The topographical distribution of serotoninergic terminals in the neostriatum of the rat and the caudate nucleus of the cat.

The topographical distribution of serotoninergic terminals in the neostriatum of the rat and the caudate nucleus of the cat was established owing to the combined use of microdissection techniques and biochemical microassays. The density of 5-HT terminals in various areas of both structures was quantified first by measuring 5-HT levels in microdiscs of frozen tissue. Since the high affinity uptake process for 5-HT appeared undamaged in isotonic homogenates of previously frozen (--5 degrees C) tissues, it was possible to confirm the findings obtained with the measurement of 5-HT levels by also determining 5-HT uptake activity in these microdiscs. However, in the rat neostriatum, but not in the cat caudate nucleus, [3H]5-HT even at a very low extracellular concentration (4.4 -x 10(-8) M) was taken up not only by serotoninergic terminals but also to a significant extent by dopaminergic terminals. In presence of benztropine, this second component was suppressed and [3H]5-HT uptake activity could then be considered as a specific marker of serotoninergic terminals also in the neostriatum of the rat.

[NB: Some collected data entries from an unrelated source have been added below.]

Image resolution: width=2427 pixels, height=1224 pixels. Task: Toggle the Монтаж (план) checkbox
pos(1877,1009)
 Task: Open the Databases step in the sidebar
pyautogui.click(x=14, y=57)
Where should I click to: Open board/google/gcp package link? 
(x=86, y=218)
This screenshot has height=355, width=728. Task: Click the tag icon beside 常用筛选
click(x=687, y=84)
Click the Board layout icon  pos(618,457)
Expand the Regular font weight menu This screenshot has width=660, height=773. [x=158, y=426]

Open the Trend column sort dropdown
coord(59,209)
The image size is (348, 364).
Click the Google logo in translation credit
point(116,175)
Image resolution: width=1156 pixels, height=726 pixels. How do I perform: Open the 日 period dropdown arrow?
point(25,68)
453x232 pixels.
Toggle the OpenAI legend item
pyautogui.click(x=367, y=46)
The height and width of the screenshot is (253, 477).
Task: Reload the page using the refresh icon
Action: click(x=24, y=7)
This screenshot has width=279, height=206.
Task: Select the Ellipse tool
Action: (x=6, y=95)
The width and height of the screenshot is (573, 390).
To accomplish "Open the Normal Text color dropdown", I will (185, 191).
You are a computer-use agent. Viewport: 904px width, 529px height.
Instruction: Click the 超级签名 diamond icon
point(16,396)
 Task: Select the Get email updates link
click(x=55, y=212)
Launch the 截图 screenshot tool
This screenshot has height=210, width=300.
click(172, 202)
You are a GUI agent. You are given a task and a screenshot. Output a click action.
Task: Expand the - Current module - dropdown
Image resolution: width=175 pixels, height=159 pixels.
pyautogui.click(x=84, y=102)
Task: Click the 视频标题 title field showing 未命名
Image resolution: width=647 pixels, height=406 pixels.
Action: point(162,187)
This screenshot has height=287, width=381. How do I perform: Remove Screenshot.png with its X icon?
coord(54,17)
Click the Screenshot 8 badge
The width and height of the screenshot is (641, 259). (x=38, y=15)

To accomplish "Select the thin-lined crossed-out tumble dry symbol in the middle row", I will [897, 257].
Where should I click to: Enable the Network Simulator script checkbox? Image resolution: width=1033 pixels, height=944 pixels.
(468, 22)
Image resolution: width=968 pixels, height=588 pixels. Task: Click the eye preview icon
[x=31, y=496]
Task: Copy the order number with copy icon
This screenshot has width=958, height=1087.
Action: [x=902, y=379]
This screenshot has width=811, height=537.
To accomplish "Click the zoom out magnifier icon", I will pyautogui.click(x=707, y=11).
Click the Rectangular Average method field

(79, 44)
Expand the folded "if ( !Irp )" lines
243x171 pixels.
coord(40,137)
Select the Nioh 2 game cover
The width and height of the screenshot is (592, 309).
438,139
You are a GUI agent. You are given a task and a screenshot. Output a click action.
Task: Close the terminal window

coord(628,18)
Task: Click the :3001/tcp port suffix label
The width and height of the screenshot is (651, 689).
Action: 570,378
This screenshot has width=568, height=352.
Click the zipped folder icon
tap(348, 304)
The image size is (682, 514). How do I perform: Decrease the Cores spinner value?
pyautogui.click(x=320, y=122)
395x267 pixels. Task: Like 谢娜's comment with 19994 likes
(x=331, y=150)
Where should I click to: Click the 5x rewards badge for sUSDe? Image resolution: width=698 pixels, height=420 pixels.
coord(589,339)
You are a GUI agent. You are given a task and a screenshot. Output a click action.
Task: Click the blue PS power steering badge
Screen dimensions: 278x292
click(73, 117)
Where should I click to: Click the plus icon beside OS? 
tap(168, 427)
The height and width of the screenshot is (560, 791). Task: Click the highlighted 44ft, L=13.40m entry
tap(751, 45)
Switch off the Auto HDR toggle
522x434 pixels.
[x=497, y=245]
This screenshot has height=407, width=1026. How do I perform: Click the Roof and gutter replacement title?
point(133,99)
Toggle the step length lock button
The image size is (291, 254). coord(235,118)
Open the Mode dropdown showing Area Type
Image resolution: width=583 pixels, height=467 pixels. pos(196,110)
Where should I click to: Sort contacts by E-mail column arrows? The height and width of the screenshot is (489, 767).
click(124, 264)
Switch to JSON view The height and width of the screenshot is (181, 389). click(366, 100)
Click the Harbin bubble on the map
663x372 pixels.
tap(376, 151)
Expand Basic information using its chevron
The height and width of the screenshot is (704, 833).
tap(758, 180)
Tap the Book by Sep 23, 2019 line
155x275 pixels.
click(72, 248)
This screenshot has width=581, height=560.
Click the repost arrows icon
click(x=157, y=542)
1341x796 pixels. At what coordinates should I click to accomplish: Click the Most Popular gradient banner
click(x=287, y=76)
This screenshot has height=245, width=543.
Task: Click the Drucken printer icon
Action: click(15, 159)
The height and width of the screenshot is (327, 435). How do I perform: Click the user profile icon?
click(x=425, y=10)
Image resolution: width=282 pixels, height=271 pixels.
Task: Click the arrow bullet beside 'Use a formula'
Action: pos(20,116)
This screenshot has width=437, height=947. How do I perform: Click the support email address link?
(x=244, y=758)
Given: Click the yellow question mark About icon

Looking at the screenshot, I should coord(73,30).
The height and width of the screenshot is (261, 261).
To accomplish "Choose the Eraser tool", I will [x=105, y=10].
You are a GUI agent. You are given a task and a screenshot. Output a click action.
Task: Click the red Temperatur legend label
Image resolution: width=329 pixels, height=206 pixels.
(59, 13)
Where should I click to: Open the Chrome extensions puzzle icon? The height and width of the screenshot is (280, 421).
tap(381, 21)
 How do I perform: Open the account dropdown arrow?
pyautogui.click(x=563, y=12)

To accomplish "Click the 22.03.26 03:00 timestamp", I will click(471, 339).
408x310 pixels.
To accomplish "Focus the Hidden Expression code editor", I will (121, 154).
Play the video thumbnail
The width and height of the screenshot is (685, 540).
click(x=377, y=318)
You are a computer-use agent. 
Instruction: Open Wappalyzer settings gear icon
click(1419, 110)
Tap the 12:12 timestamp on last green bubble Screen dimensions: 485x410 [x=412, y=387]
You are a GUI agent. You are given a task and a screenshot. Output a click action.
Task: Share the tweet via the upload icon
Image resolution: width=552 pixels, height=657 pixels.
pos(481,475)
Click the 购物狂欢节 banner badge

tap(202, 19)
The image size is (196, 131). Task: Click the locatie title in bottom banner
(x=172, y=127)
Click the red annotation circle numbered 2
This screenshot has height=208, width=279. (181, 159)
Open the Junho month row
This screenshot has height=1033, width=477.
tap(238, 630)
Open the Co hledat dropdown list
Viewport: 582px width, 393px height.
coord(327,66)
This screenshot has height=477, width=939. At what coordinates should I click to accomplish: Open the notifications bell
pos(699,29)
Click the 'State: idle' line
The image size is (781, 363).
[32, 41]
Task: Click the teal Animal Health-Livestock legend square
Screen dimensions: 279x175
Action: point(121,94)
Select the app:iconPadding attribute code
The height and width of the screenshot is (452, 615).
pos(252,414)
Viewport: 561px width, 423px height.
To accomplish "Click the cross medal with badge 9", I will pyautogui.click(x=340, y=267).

In both species, 5-HT terminals were mainly localized in the ventrocaudal area of the structure. In this area, 5-HT levels were among the highest values found in the brain (17 ng/mg protein). The density of 5-HT terminals decreased progressively from the acudal to the rostral planes of the neostriatum in rats or the caudate nucleus in cats. The poorest area, i.e. the dorsorostral zone, contained about 4 times less 5-HT than the ventrocaudal zone of the structure. Electrolytic lesion of the dorsalis (B7) and centralis superior (B8) raphe nuclei during early life resulted in a large decrease of 5-HT levels (--90%) in various parts of the neostriatum of adult rats. The present findings might be of interest to further analyze the role of serotoninergic neurons in extrapyramidal functions.